Vision 2010 Laptops
The number of laptops on show on day one of the new standard was a pleasant surprise for us. All too often we’ve heard AMD announce a new platform only for adoption of the technology to fizzle out come launch day - anyone remember Puma? It sounded fine on paper but failed to find its way into many (possibly any) laptops on shelves.
This time round things are different, with HP, Acer, Asus, Dell, Lenovo, MSI and Toshiba all showing Vision laptops based around the CPUs on the previous page
, the M880G mobile chipset
and, in some cases, Mobility Radeon 5-series GPUs.
The Acer Aspire 7552G uses an ATI Radeon Mobility HD 5850 - we saw it running the Unigine Heaven DX11 benchmark, and yet it's not particularly thick for a gaming laptop.
We asked Bob Grim why the adoption rate was so high for AMD’s latest laptop technology. "We bought ATI a few years ago, and people are waiting for Fusion [to see the] realisation of that acquisition, but really the battery life had been a big realisation.
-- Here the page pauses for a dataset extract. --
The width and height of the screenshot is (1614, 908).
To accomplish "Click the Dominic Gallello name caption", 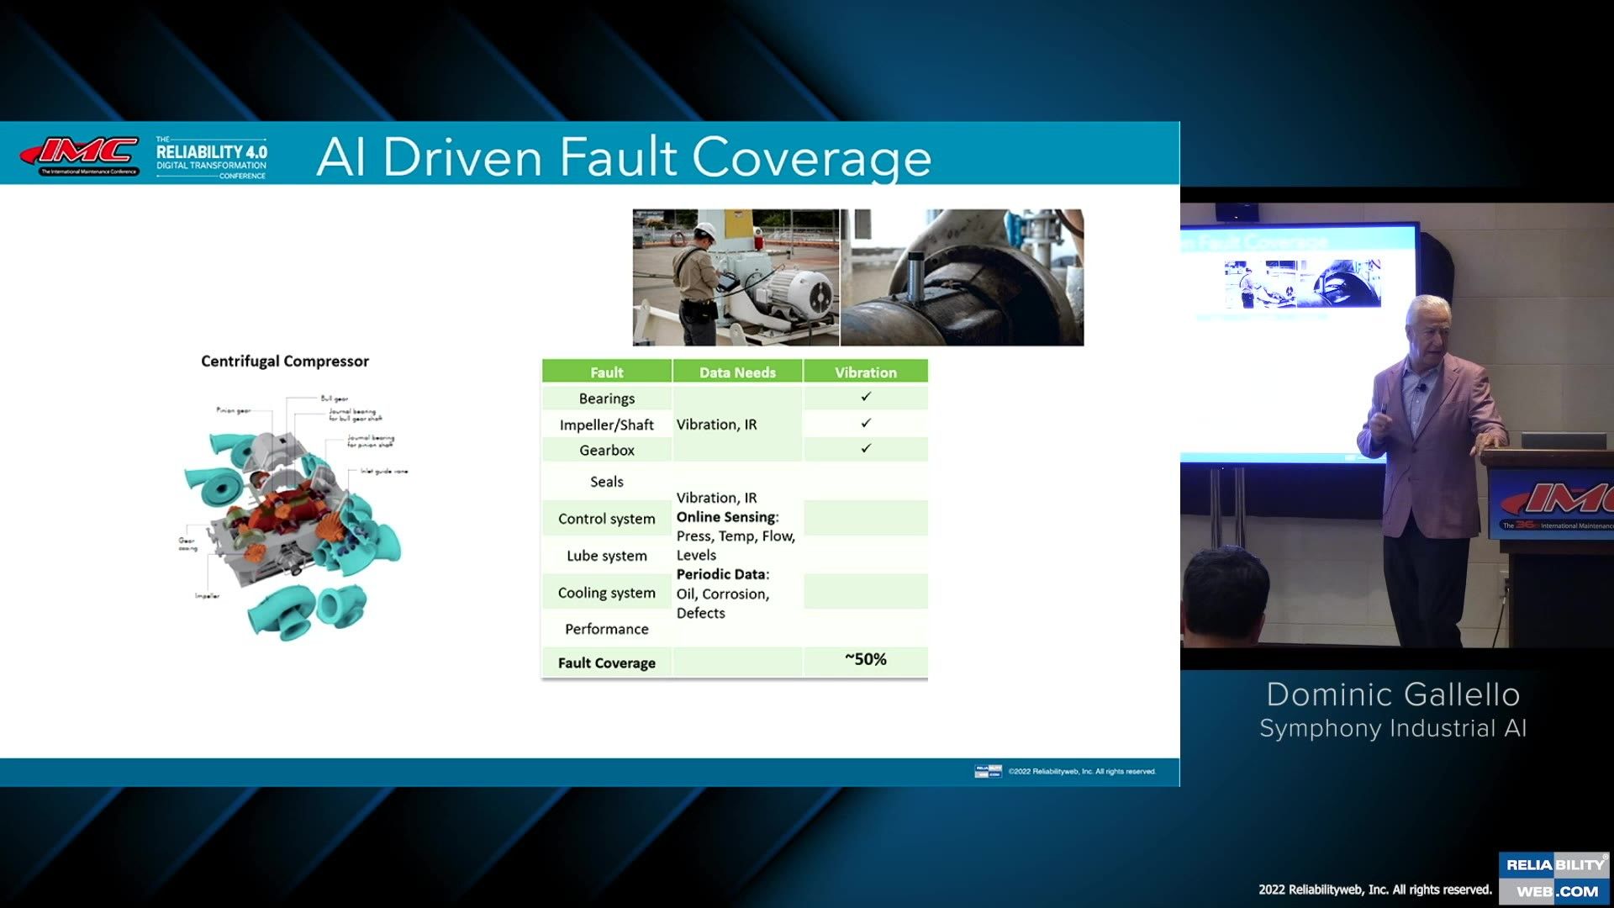I will point(1393,694).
" It’s having more control over the entire the PC, via ATI’s chipset division and knowledge, that’s given AMD the ability to add features and improve how the system works, with the end result of improved battery life.
Dell and HP had Vision laptops on show.
Grim said, "We used to sell CPUs and go ‘hey OEMs, good luck - pick a chipset and do your best!’ and now, with being able to sell the CPU and the chipset, we have a lot more control. That’s why over the last two generations you’ve seen some big battery life jumps – going from 5-6 hours to 7-8 hours. This is largely because we control everything now.
" AMD is evolving from being a component company to being a platform company, a move that Intel made with Centrino some years ago.
Lenovo had a Vision Pro business laptop.
We asked Grim if part of the increased uptake in AMD technology was actually because of the Intel anti-competitive practices settlement
and fairer trading conditions. Grim thinks this is a small contributing factor, but points at other things that AMD itself is doing to increase confidence with manufacturers. "Vision’s working [as a marketing strategy], and our one big deficit was battery life but that’s been taken off."
[i]MSI and Toshiba joined the Vision party with laptops of their own
Grim continued, "We said we were going to do something frankly crazy with Vision – telling our partners that our CPU brands aren’t important and we’re going to deposition them, and we’re going to talk about usage and experience rather than speeds and feeds. It’s not often you go to a company and say that our brands don’t matter, yours does, we want to help you highlight your brand.
Also considering that we have two quarters of profitability under our belts, and we have the Intel settlement done, I think the confidence is really high in AMD."